Prompt:
Print the API key security text word for word, in full.

Extract provided:

++++++++++

Most APIs are protected by some sort of API key or JWT (JSON Web Token). This provides a natural way to track and protect your API as API security tools can detect abnormal API behavior and block access to an API key automatically. However, hackers will want to outsmart these mechanisms by generating and using a large pool of API keys from a large number of users just like a web hacker would use a large pool of IP addresses to circumvent DDoS protection.
The easiest way to secure against these types of attacks is by requiring a human to sign up for your service and generate API keys. Bot traffic can be prevented with things like Captcha and 2-Factor Authentication. Unless there is a legitimate business case, new users who sign up for your service should not have the ability to generate API keys programmatically. Instead, only trusted customers should have the ability to generate API keys programmatically. Go one step further and ensure any anomaly detection for abnormal behavior is done at the user and account level, not just for each API key.
APIs are used in a way that increases the probability credentials are leaked:
If a key is exposed due to user error, one may think you as the API provider has any blame. However, security is all about reducing surface area and risk. Treat your customer data as if it’s your own and help them by adding guards that prevent accidental key exposure.
The easiest way to prevent key exposure is by leveraging two tokens rather than one. A refresh token is stored as an environment variable and can only be used to generate short lived access tokens. Unlike the refresh token, these short lived tokens can access the resources, but are time limited such as in hours or days.
The customer will store the refresh token with other API keys. Then your SDK will generate access tokens on SDK init or when the last access token expires. If a CURL command gets pasted into a GitHub issue, then a hacker would need to use it within hours reducing the attack vector (unless it was the actual refresh token which is low probability)

++++++++++

Provided material:
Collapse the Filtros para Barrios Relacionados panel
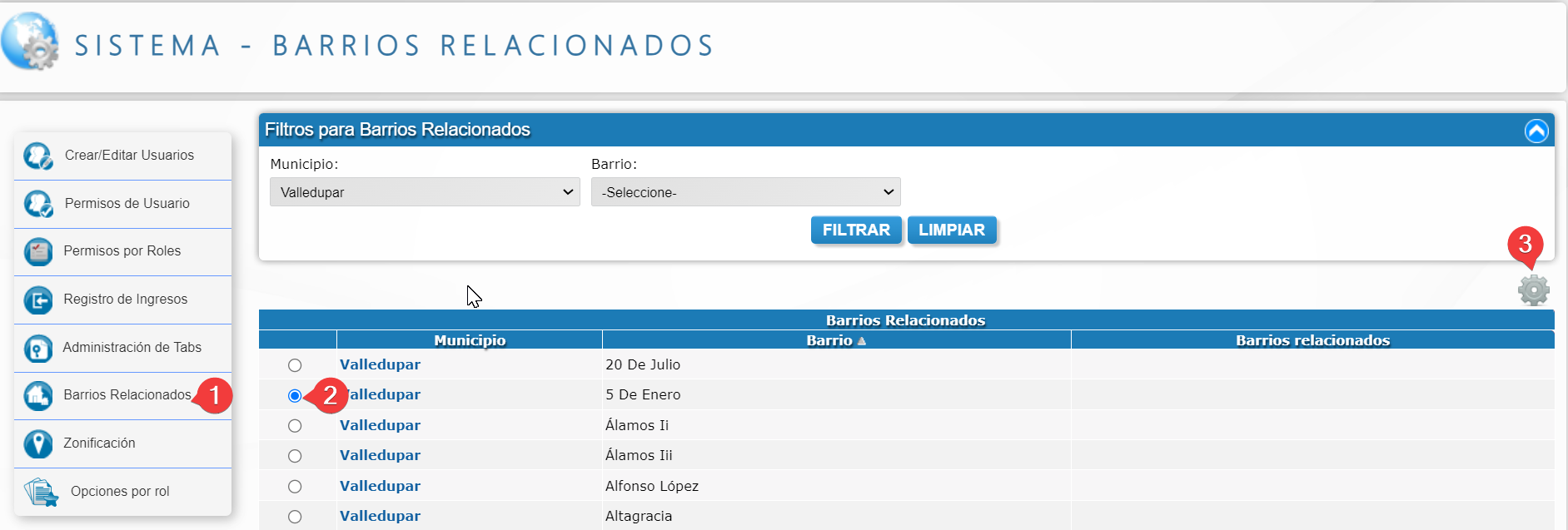Viewport: 1568px width, 530px height. pos(1536,131)
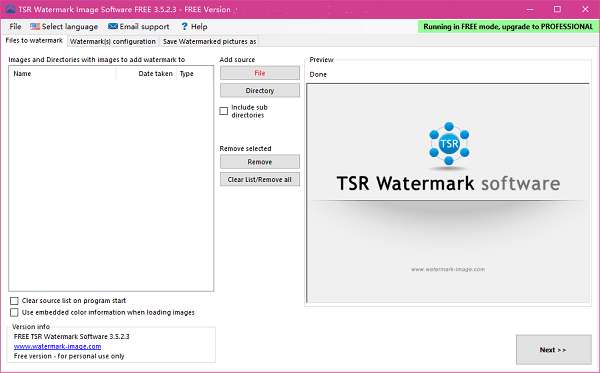Minimize the TSR Watermark window
This screenshot has height=373, width=600.
(x=530, y=10)
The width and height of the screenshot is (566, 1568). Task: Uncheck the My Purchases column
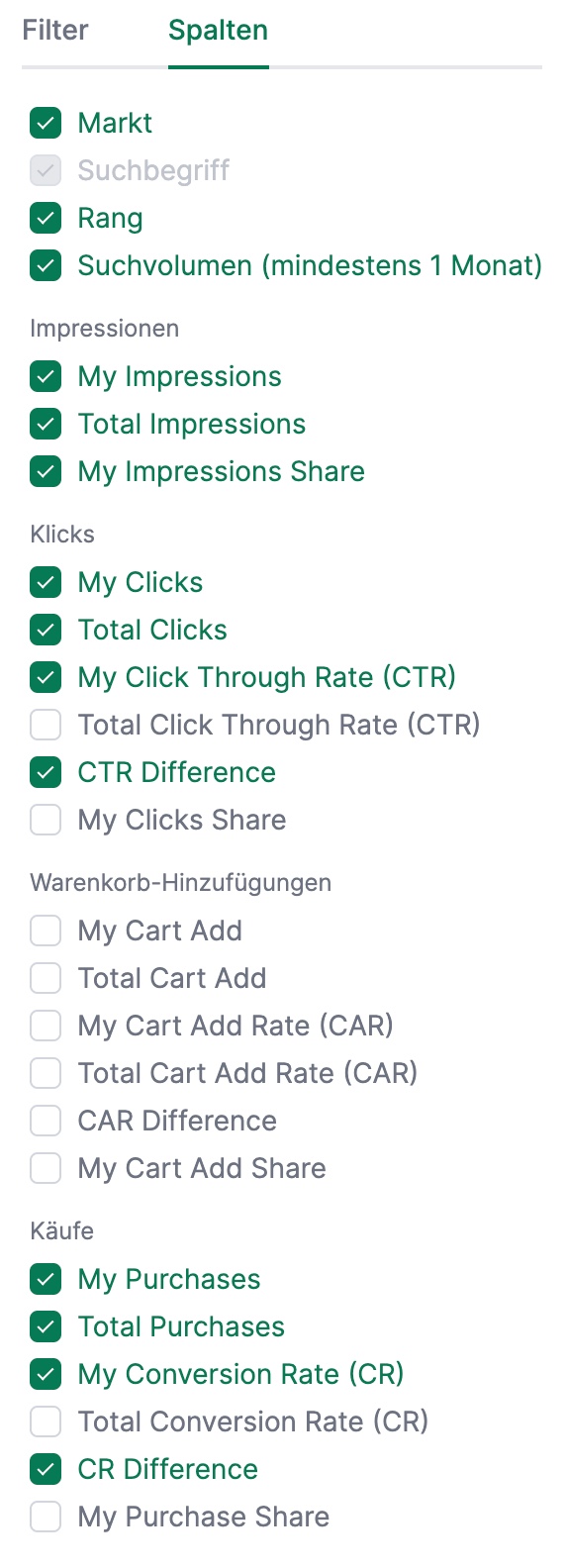tap(46, 1280)
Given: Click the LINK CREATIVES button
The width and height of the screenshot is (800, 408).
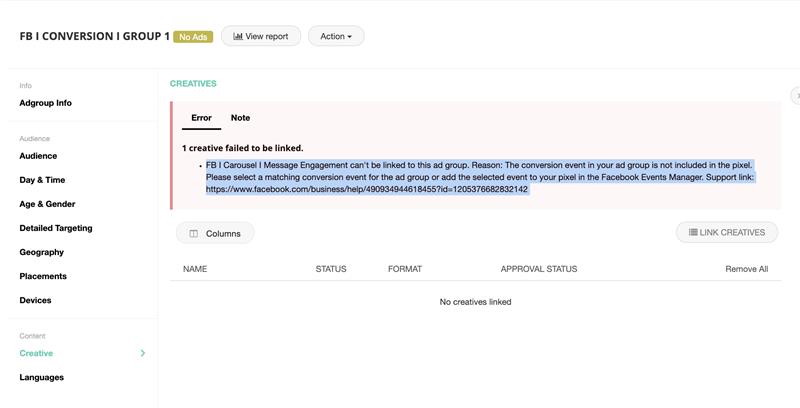Looking at the screenshot, I should pyautogui.click(x=726, y=233).
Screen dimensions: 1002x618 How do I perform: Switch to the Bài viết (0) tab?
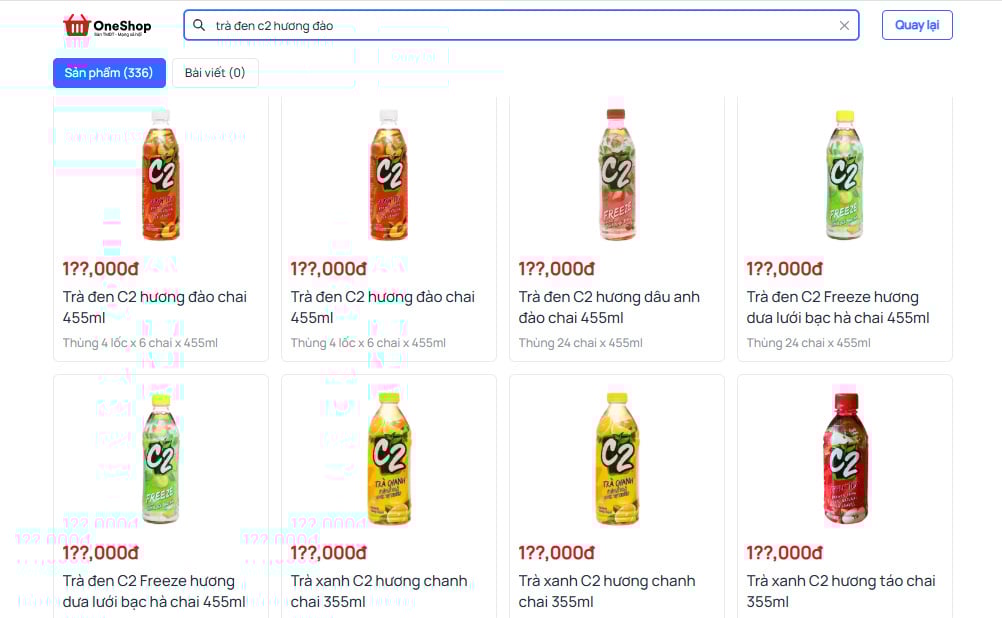click(x=215, y=73)
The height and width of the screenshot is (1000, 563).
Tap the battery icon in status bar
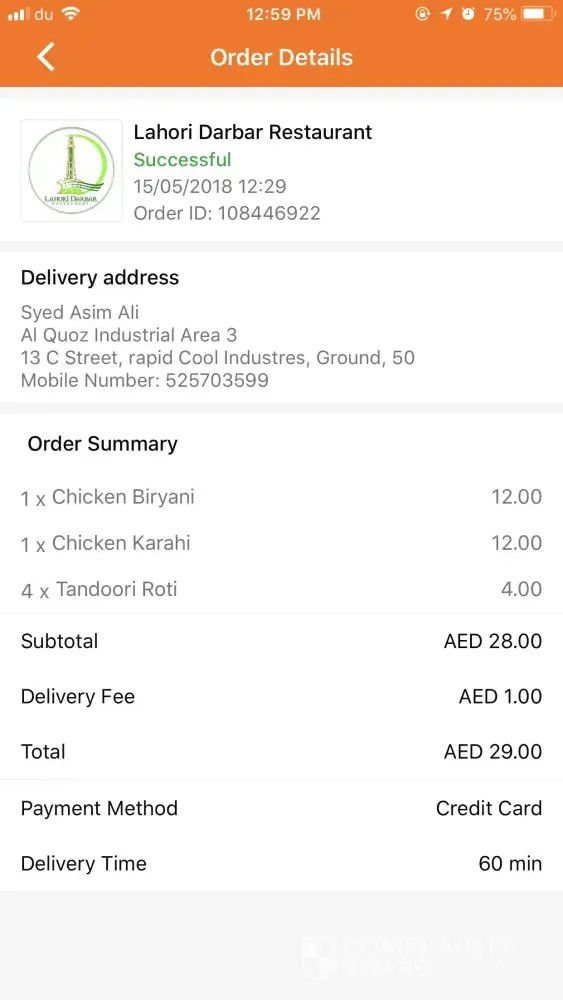(x=539, y=14)
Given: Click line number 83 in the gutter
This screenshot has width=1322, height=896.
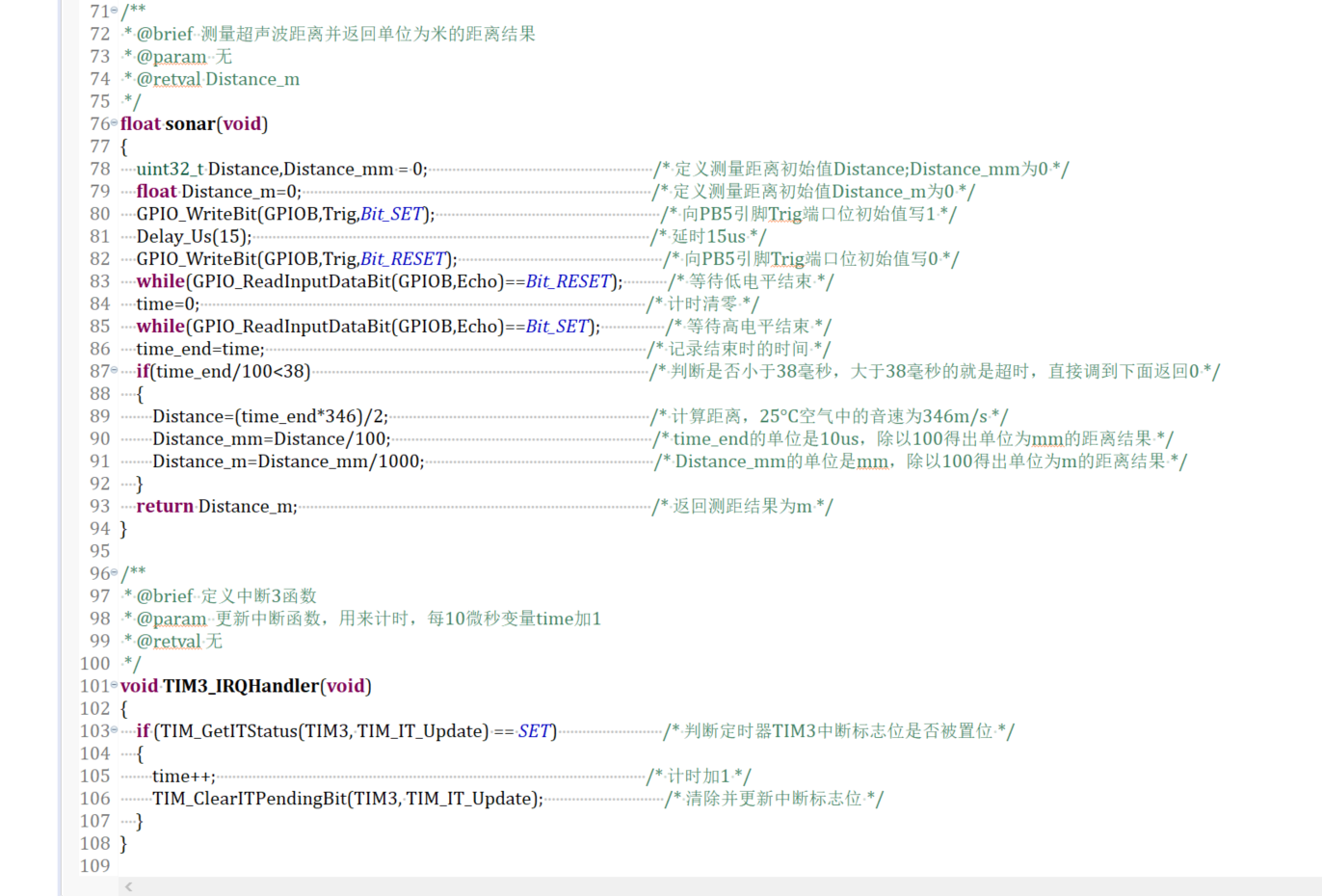Looking at the screenshot, I should pos(100,281).
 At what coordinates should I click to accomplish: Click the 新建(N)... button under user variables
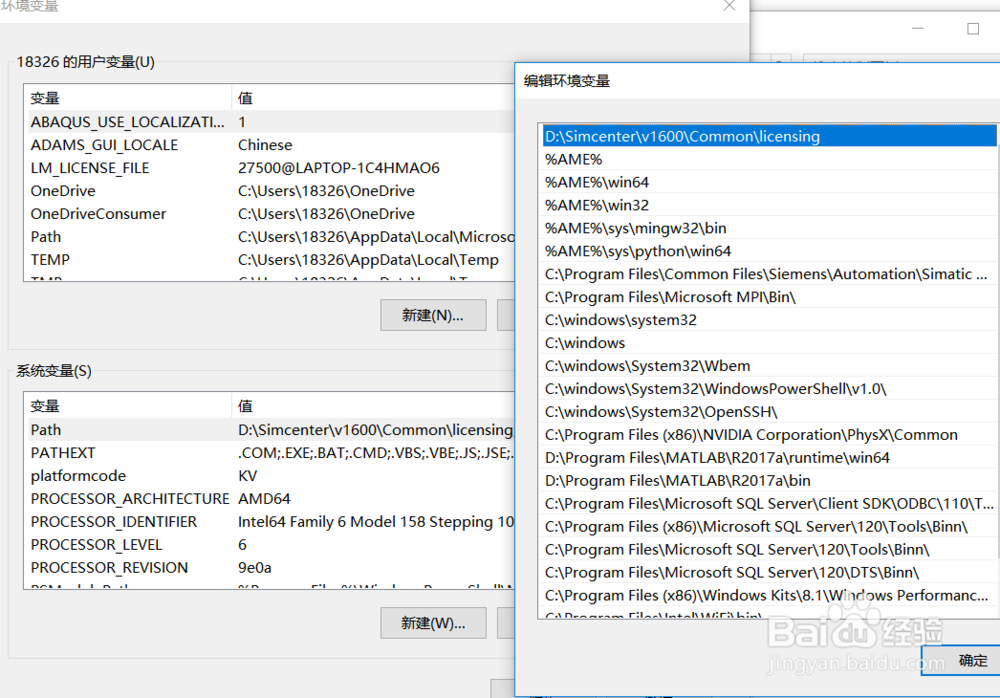pos(433,314)
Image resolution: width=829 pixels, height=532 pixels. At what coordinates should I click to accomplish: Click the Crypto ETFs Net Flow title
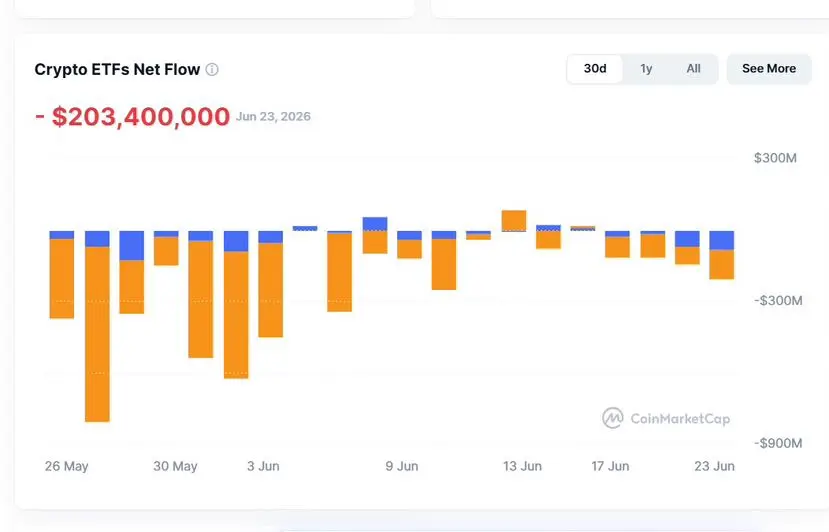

++++++++++

Complete answer:
Most APIs are protected by some sort of API key or JWT (JSON Web Token). This provides a natural way to track and protect your API as API security tools can detect abnormal API behavior and block access to an API key automatically. However, hackers will want to outsmart these mechanisms by generating and using a large pool of API keys from a large number of users just like a web hacker would use a large pool of IP addresses to circumvent DDoS protection.
The easiest way to secure against these types of attacks is by requiring a human to sign up for your service and generate API keys. Bot traffic can be prevented with things like Captcha and 2-Factor Authentication. Unless there is a legitimate business case, new users who sign up for your service should not have the ability to generate API keys programmatically. Instead, only trusted customers should have the ability to generate API keys programmatically. Go one step further and ensure any anomaly detection for abnormal behavior is done at the user and account level, not just for each API key.
APIs are used in a way that increases the probability credentials are leaked:
If a key is exposed due to user error, one may think you as the API provider has any blame. However, security is all about reducing surface area and risk. Treat your customer data as if it’s your own and help them by adding guards that prevent accidental key exposure.
The easiest way to prevent key exposure is by leveraging two tokens rather than one. A refresh token is stored as an environment variable and can only be used to generate short lived access tokens. Unlike the refresh token, these short lived tokens can access the resources, but are time limited such as in hours or days.
The customer will store the refresh token with other API keys. Then your SDK will generate access tokens on SDK init or when the last access token expires. If a CURL command gets pasted into a GitHub issue, then a hacker would need to use it within hours reducing the attack vector (unless it was the actual refresh token which is low probability)